Thursday, September 22, 2011

Cloudy With a Chance of Profit: Preview

I’ve spent a great deal of time publicly evangelizing the merits of cloud computing, both on this blog and on the Serotalk podcast. The next logical step was to expand, in the form of a book, on my experiences as an entrepreneur of a cloud-based business and share my thoughts on the effects of cloud computing on the information technology industry as a whole. Coming soon to your favorite bookstore is my first published work, entitled “Cloudy With a Chance of Profit: You, Me, And The Cloud That Binds us”. While you wait for the book to arrive, check out this exerpt.

What is the Cloud? More to the point: why should you care? It's something I would have asked back in 1997 when I first began using that new platform called Windows and the only clouds I knew were the ones from my cigars or the fog machines in the clubs where I worked as a DJ. Back then, the concept of cloud computing had not been conceived, but the Internet was causing a lot of excited noise about what this new type of communication would mean for people and businesses. I don't think even computer scientists had a clue of how the Worldwide Web would grow into the beast we see today.
Let me put it this way, the Cloud means to our generation what the telegraph meant to the world in the early 19th century.

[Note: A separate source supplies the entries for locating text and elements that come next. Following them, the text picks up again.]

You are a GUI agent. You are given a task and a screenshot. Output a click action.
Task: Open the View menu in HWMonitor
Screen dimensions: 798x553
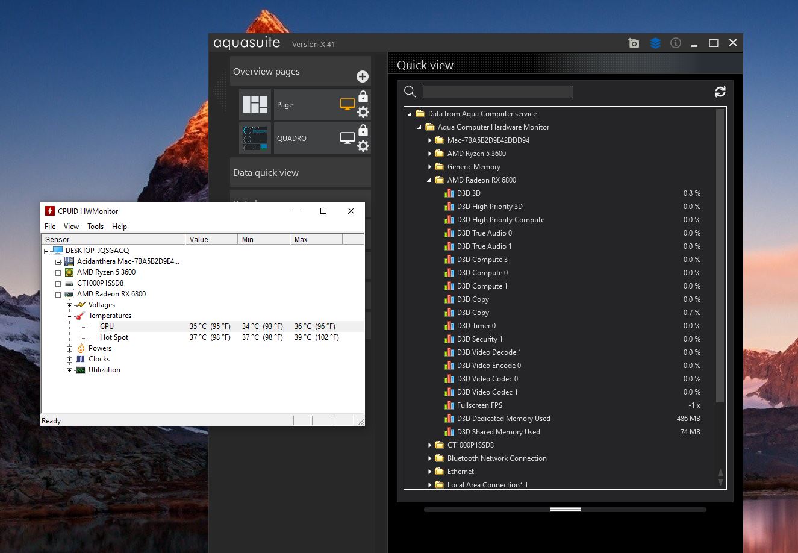pos(71,227)
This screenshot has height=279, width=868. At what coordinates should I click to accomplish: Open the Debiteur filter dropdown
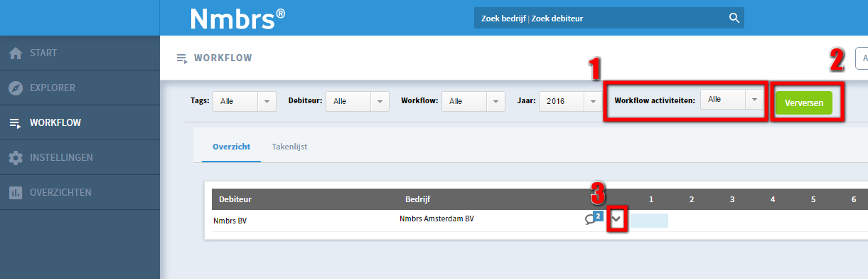(358, 101)
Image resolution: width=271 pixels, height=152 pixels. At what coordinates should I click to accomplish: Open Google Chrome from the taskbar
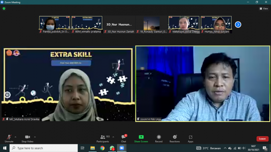click(102, 148)
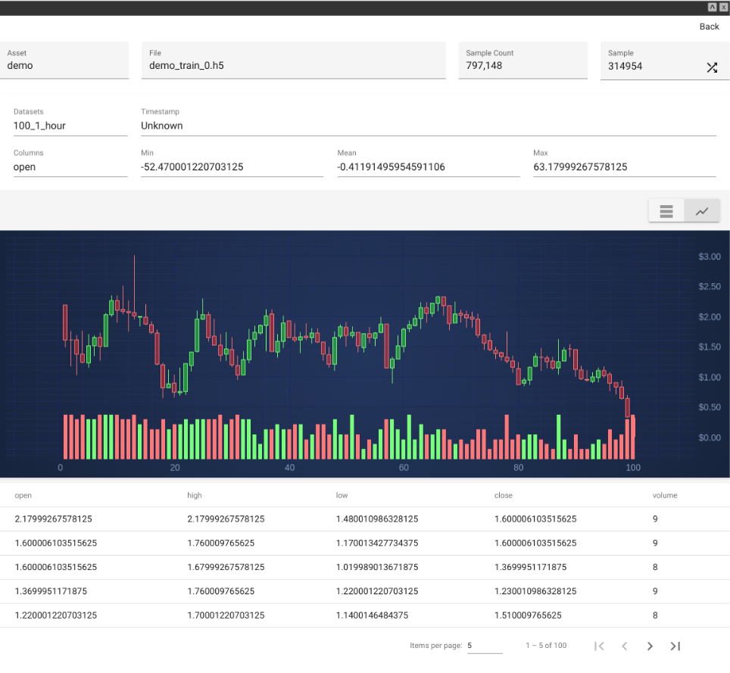Select the File field demo_train_0.h5

coord(293,65)
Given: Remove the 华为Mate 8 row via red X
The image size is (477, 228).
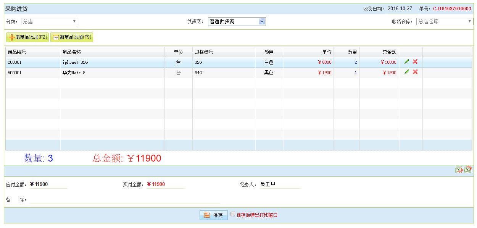Looking at the screenshot, I should pos(415,72).
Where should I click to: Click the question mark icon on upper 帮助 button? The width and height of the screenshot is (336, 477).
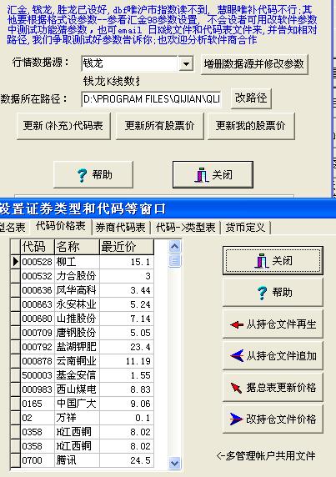click(x=82, y=175)
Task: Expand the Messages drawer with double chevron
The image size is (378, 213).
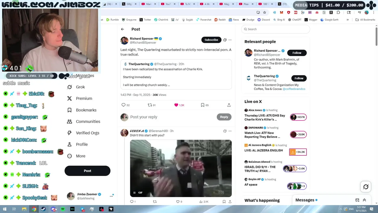Action: click(x=364, y=200)
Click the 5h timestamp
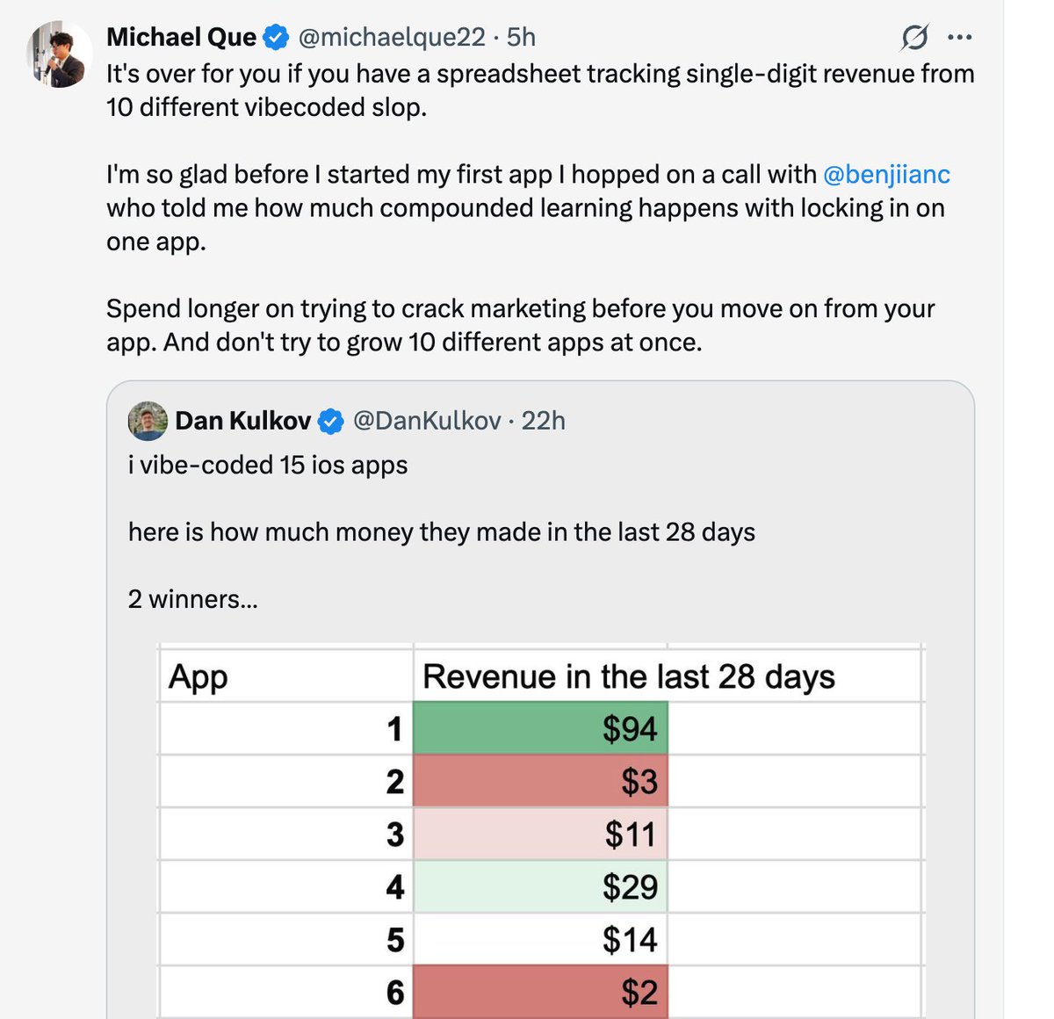 [x=522, y=37]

It changed communication. It changed how people viewed the world, and the great thing about inventions is that they build off each other until you sit back and think that things cannot possibly get any better. It's funny now to see that the car phone we once thought was so luxurious did not come close to the smartphones of today, but as you will read, the Cloud is so much more than point to point communication. It's a virtual playground, a global community, a new way of working and playing with friends and colleagues.
Writing this book brought back some interesting memories of the days when I was just getting started with Serotek. Those were the days when we felt good about renting enough servers to hold the work of the company in a safe location. We were proud when we had to rent more servers to keep up with the growth of our operations, but those were also the days when the difference between $100 and $1,000 to get the right hosting package would have been the difference between running with an idea and killing it. Now we're comfortably housed in the Cloud, and you know, I'm not even remotely kidding when I tell you that the sky is the limit.
But seriously, why should you care? In a world of bits and bytes, bandwidth and backups, you need to become a part of the technological evolution. You need to understand that the landscape is changing and there is more to the evolution than texts and Tweets. You cannot afford to be left behind when so much of the world is turning to the clouds to do business. Profit is as much about the funds you can generate from using cloud services as it is about the information you can use in the Cloud to build your personal human capital.
I am writing this book to you no matter where you sit. I am writing to the educator who wants to bring a whole new level of functionality to the classroom. I am writing to the person who just lost their job and is looking for a new source of income to survive. I am writing to the blind person who once had to pick living quarters conveniently located to public transportation, because before the Cloud, we were limited by physical time and distance. I am writing to the eager software developer who has yet to experience the beauty of choosing from a number of platforms to deploy your invention to the big blue sky of cloud possibilities. In short, I am writing to every consumer who wants to get in touch with their inner entrepreneur and act on that passion to make something happen.
The Cloud is an infinite frontier. That isn't to say that all clouds are built equally or that every cloud has a silver lining, but the potential is there. Speaking as someone who went from zero technology know-how to working my way through DOS and finally up to my current Cloud activity, I can tell you that it is not difficult. And it is not too late. I want you to put this book down having learned enough about the environment to proclaim that, you too, are ready to take on this ubiquitous thing we call the Cloud.